Predictors of Permanent Pacemaker Implantation After Transcatheter Aortic Valve Replacement

Autor: Matthew J. Hoyt, Roseanne Palmer, Jessica Hathaway, Michael L. Beach
Rok vydání: 2015
Předmět:
Zdroj: Journal of Cardiothoracic and Vascular Anesthesia. 29:1162-1166
ISSN: 1053-0770
DOI: 10.1053/j.jvca.2015.06.001
Popis: Objective Determine predictors of permanent pacemaker (PPM) implantation after transcatheter aortic valve replacement (TAVR). Design A retrospective chart review of patients undergoing TAVR at the authors’ institution. Extracted data included patient demographics, electrocardiogram, procedural, and echocardiographic data. Multivariate regression was performed to identify associations with PPM implantation. Setting Single-center academic hospital. Participants Patients undergoing TAVR. Interventions This study was retrospective.
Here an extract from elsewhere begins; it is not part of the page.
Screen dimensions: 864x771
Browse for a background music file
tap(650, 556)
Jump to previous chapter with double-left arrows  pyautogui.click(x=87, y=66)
No interventions were performed on patients. Measurements and Main Results Baseline electrocardiogram, Society of Thoracic Surgeons score, age, and echocardiographic parameters were not predictors of PPM implantation. However, multiple deployments was a risk factor, and degree of paravalvular leak trended toward significance. Ten patients required placement of a 2nd valve, or valve-in-valve (VIV). Of the 10 patients with VIV, 5 (50%) required a PPM, compared with 8 (14%) of 56 patients with a single valve (OR 6.0, p = 0.02). PPM implantation occurred in 5 (42%) patients with no leak, 8 (19%) patients with trace leak, and no patients with mild or moderate leak (p = 0.085). In patients with no or trace leak, VIV increased the likelihood of PPM from 17.4% to 62.5% (OR 7.9, p = 0.006). For the 42 patients with trace leak, VIV increased the likelihood of PPM from 11.4% to 57.1% (OR 10.33, p = 0.005). Conclusions The authors found VIV placement, and likely degree of paravalvular leak, to be predictors of PPM placement. VIV and the degree of leak may be useful markers for postoperative prophylactic pacemaker placement.